Todo esto discutíamos mientras la clase continuaba y aparentemente mis esfuerzos histriónicos habían surtido efecto. Los estudiantes estaban enganchados en la discusión. Yo insistía que estos rasgos de la sociedad en la que vivimos no son inofensivos, sino que marcan la tónica de nuestro desarrollo. Que por algo vivimos en un país mediocre con escasas producción intelectual, artística, literaria. Al tiempo, les incitaba a hablar de cómo en la su vida cotidiana podían sufrir las consecuencias de este amodorramiento social.

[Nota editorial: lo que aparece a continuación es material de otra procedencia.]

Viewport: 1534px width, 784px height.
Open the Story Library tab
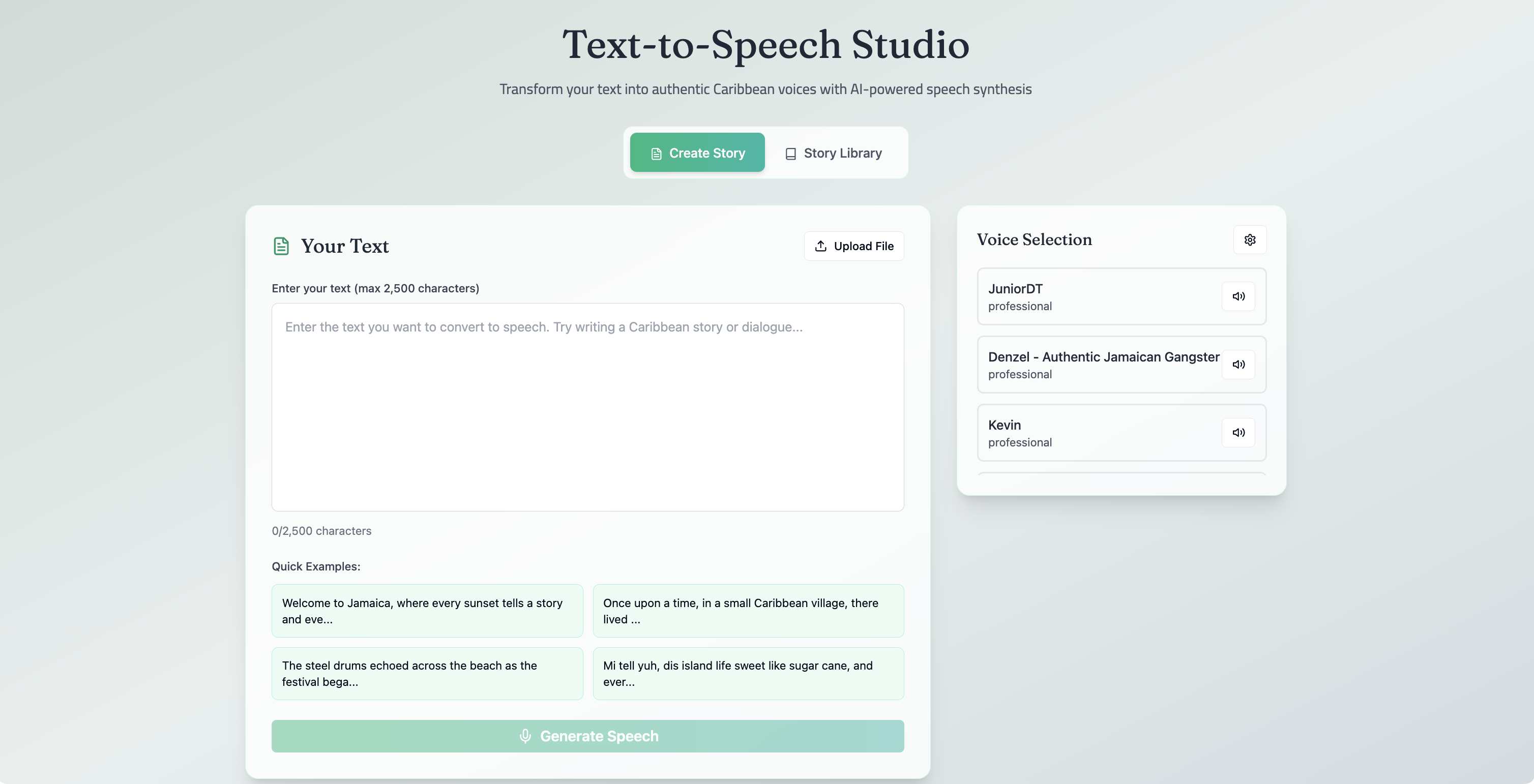tap(833, 153)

En la mitad del debate, ella alzo la mano. Las palabras de mi alumna empezaron a entrecortadas. Hablaba del acoso que es víctima por ser diferente. En ese momento no en su “diferencia”. Un silencio absoluto se creó en la clase (de más de 50 alumnos). Creo que sirvió para que ella se sienta protegida del mundo exterior. Acogida en ese espacio de clase que se reunía tres veces cada semana. A medida que avanzaba en su testimonio, empezó a sentirse un poco más cómoda en medio de la extrañeza interior que supongo le generaría revelarse personalmente en un contexto académico. Conto del acoso verbal y físico que sufría en la calle cuando caminaba con su pareja, una mujer. Sus palabras sonaban a rabia cuando se refería a gritos que recibía y las persecuciones de hombres de las que había sido víctima, porque estos seres no toleraban ver a una pareja de lesbianas caminar por una calle transitada de Quito. Las palabras fluían el resto escuchaba sin chistear, incluyéndome. No había mucho más que decir. Ella era el retrato vivo de la teoría que yo trataba de esbozar. Ella desafió la convención tradicional de una clase y nos conmovió a todos. Transpiro autenticidad. La verdad –ella ya lo sabía –no le pertenece a nadie. Había tenido la valentía de cuestionar su sistema de creencias. Ser diferente. Original o el que desentona por sus opiniones o modos de vida, tiene un costo alto en nuestra aldea, lo había vivido en carne propia.

La bulla parroquial quiere convencernos –y lo hace con pleno éxito en la mayoría de casos – de que somos y debemos ser solo su propio reflejo. Por suerte van escondidas tras las apariencias algunas ovejas negras que aún van en la búsqueda de su propia verdad.